How to complete this task:
Tell how many lines in the data below hold the string "time"; give nothing but the number.

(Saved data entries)
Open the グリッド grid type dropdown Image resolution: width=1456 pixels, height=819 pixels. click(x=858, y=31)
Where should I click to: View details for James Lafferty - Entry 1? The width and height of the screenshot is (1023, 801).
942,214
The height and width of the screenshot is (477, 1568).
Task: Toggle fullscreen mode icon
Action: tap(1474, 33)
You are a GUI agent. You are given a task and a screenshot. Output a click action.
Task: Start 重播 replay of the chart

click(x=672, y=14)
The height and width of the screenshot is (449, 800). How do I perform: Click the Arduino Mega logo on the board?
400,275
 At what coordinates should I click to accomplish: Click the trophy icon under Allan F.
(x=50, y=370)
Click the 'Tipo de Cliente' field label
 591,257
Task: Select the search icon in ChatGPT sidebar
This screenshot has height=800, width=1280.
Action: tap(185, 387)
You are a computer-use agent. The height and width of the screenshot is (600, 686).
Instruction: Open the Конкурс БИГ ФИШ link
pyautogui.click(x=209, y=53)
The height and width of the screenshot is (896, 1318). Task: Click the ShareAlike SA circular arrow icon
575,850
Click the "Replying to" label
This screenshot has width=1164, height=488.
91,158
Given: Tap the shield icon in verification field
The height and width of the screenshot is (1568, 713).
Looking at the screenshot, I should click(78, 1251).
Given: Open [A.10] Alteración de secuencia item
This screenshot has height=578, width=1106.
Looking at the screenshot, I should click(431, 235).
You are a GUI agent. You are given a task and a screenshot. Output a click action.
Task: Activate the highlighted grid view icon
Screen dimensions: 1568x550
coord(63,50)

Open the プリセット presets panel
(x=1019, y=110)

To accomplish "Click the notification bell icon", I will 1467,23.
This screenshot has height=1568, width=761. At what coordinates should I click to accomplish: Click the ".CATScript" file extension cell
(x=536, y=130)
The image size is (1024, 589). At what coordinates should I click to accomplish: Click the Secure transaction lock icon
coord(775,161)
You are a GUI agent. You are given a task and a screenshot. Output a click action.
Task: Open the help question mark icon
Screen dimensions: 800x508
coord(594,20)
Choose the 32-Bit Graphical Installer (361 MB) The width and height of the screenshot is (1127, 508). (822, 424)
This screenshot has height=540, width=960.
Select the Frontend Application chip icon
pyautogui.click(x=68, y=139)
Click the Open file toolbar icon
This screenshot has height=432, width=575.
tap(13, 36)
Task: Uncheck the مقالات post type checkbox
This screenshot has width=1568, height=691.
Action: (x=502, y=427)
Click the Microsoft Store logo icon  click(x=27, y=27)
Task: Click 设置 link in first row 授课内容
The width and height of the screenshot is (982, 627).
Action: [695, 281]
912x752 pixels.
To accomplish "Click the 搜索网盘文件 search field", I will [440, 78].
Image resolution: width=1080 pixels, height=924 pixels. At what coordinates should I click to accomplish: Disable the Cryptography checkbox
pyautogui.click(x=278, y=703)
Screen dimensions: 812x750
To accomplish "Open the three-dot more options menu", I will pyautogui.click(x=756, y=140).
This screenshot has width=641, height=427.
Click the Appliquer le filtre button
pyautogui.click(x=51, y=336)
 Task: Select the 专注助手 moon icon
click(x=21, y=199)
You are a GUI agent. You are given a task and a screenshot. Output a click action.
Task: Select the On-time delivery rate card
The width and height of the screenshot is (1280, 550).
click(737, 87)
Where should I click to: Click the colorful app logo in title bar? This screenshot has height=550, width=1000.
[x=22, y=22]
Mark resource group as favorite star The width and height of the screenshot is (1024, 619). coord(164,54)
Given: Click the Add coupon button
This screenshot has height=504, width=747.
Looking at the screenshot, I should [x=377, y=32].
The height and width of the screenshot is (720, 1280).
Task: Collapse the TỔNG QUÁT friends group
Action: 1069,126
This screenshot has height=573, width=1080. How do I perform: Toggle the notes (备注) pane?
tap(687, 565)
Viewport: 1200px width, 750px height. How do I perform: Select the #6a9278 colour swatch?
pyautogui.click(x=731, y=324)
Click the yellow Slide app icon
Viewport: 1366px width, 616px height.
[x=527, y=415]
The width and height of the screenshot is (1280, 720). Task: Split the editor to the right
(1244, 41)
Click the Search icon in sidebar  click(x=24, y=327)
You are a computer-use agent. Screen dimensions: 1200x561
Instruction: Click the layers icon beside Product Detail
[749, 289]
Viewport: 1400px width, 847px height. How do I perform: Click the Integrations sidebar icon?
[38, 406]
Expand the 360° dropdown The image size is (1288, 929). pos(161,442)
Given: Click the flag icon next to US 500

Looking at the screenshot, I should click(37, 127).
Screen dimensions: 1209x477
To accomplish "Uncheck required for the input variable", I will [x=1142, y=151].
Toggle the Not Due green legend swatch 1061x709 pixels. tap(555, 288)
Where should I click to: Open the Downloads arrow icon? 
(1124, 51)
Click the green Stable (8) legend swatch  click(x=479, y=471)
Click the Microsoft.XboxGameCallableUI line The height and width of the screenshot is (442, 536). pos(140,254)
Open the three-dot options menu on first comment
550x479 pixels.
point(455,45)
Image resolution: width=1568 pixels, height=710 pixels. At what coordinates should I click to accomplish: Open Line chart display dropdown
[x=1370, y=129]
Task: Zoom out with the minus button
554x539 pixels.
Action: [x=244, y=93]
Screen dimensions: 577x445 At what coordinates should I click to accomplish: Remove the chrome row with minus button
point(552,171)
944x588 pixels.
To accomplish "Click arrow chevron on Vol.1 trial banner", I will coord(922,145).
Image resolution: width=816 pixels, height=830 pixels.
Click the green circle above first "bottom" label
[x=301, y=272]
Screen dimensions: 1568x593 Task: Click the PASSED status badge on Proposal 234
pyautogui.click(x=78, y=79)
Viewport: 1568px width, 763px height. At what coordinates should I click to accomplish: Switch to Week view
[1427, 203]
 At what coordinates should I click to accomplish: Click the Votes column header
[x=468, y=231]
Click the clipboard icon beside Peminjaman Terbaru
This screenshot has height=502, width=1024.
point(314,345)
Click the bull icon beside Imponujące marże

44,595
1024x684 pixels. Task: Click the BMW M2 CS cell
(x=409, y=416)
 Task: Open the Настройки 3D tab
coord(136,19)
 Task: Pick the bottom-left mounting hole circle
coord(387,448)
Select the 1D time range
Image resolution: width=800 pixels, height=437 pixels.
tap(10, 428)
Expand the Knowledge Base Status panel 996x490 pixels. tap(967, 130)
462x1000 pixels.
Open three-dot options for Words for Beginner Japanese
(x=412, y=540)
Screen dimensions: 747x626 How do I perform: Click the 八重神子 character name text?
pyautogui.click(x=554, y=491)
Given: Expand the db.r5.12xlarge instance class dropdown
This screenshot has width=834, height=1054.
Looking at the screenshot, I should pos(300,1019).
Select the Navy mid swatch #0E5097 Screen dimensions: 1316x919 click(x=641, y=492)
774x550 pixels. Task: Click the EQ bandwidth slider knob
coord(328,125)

Output:
2